▸ 課題
下のデータのうち、「遺産相続問題 (245, 2273)」を含む行から「弁護士日誌 (496, 1258)」を含む行までの範囲だけを、両端の行も含めて番号付きリストに入れなさい。空行は除くこと。

一連のデータ:
----

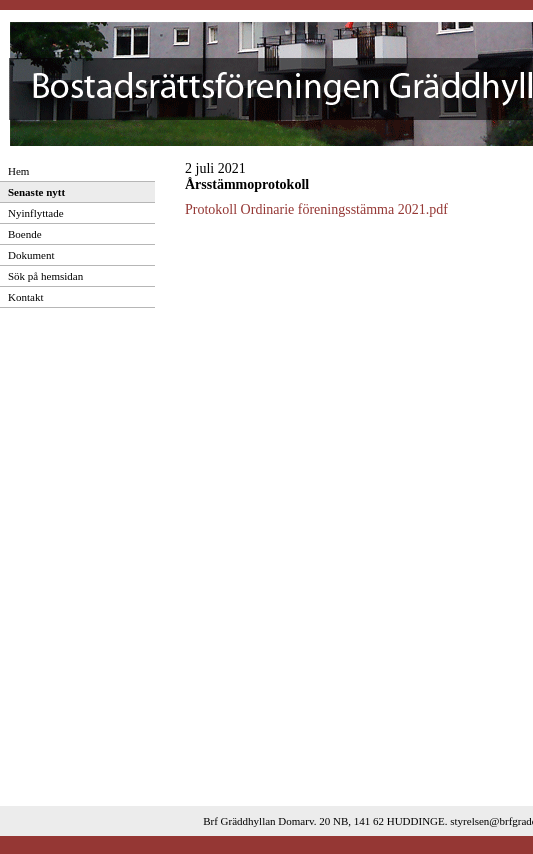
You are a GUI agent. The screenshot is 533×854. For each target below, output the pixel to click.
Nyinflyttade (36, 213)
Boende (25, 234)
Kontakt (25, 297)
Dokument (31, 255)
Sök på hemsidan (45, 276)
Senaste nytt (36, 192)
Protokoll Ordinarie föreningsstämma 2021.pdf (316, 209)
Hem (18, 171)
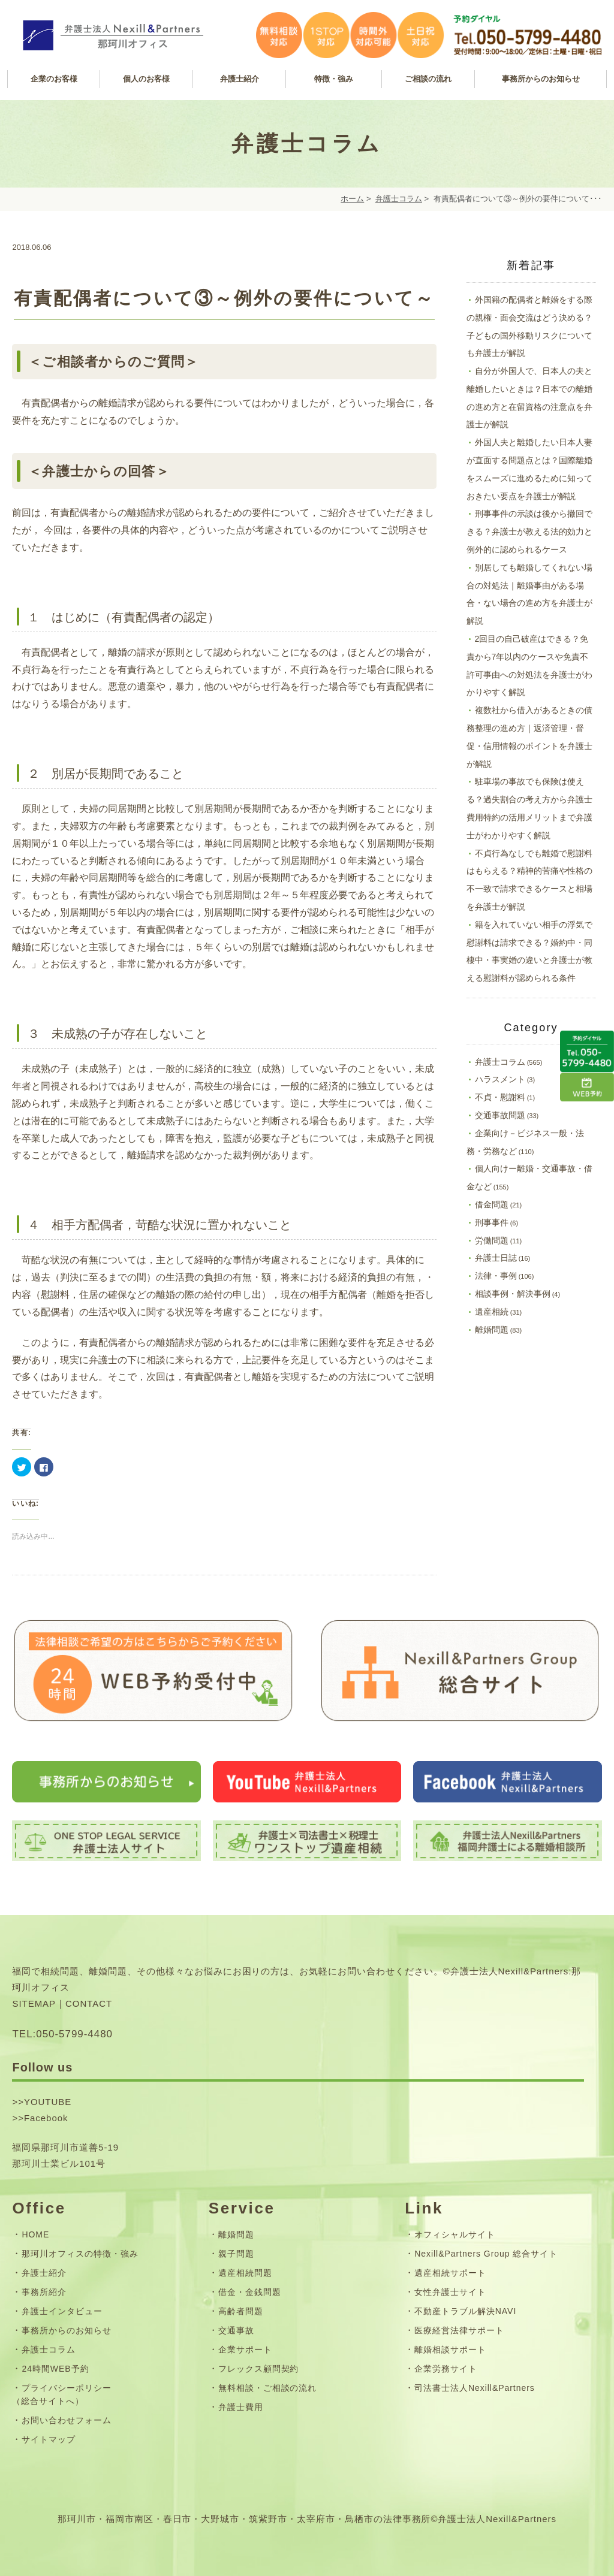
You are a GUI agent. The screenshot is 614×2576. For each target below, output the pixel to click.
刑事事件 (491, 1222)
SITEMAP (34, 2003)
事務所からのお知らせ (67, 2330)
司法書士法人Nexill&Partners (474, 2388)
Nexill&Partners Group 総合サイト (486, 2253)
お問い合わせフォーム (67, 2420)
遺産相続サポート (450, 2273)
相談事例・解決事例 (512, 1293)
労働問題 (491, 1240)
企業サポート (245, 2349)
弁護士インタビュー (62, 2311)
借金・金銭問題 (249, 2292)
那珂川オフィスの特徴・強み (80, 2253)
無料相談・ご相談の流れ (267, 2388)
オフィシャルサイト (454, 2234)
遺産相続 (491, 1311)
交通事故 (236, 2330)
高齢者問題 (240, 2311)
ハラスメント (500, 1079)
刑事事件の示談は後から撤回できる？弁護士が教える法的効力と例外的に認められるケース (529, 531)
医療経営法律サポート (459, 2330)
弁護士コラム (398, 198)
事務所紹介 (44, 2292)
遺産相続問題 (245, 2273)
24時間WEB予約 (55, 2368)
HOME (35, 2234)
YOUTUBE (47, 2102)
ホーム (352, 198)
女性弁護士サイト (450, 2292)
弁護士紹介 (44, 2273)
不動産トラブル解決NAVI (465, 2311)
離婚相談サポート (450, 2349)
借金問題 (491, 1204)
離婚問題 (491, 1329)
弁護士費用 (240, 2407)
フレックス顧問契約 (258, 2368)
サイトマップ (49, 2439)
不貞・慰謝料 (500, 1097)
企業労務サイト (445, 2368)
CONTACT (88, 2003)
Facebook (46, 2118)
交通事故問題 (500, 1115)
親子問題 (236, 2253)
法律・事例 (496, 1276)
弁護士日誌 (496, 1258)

----

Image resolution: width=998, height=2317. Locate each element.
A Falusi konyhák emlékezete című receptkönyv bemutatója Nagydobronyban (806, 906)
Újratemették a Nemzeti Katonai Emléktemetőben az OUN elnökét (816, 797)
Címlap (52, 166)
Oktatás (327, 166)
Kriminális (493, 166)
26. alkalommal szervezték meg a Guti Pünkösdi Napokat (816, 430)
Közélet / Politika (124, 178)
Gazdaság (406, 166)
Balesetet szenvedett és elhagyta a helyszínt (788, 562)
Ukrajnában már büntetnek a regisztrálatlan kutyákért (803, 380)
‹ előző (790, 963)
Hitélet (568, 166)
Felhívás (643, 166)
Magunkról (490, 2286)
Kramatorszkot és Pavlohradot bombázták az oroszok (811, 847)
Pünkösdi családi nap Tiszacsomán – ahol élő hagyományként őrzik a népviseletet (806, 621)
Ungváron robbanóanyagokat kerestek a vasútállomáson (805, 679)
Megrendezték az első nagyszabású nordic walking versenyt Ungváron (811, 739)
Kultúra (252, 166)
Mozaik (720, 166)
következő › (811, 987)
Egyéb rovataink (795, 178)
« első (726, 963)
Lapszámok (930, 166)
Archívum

----

▸ 解答
1. 遺産相続問題 (245, 2273)
2. 24時間WEB予約 (55, 2368)
3. HOME (35, 2234)
4. YOUTUBE (47, 2102)
5. ホーム (352, 198)
6. 女性弁護士サイト (450, 2292)
7. 弁護士紹介 (44, 2273)
8. 不動産トラブル解決NAVI (465, 2311)
9. 離婚相談サポート (450, 2349)
10. 借金問題 (491, 1204)
11. 離婚問題 (491, 1329)
12. 弁護士費用 (240, 2407)
13. フレックス顧問契約 (258, 2368)
14. サイトマップ (49, 2439)
15. 不貞・慰謝料 (500, 1097)
16. 企業労務サイト (445, 2368)
17. CONTACT (88, 2003)
18. Facebook (46, 2118)
19. 交通事故問題 (500, 1115)
20. 親子問題 (236, 2253)
21. 法律・事例 (496, 1276)
22. 弁護士日誌 (496, 1258)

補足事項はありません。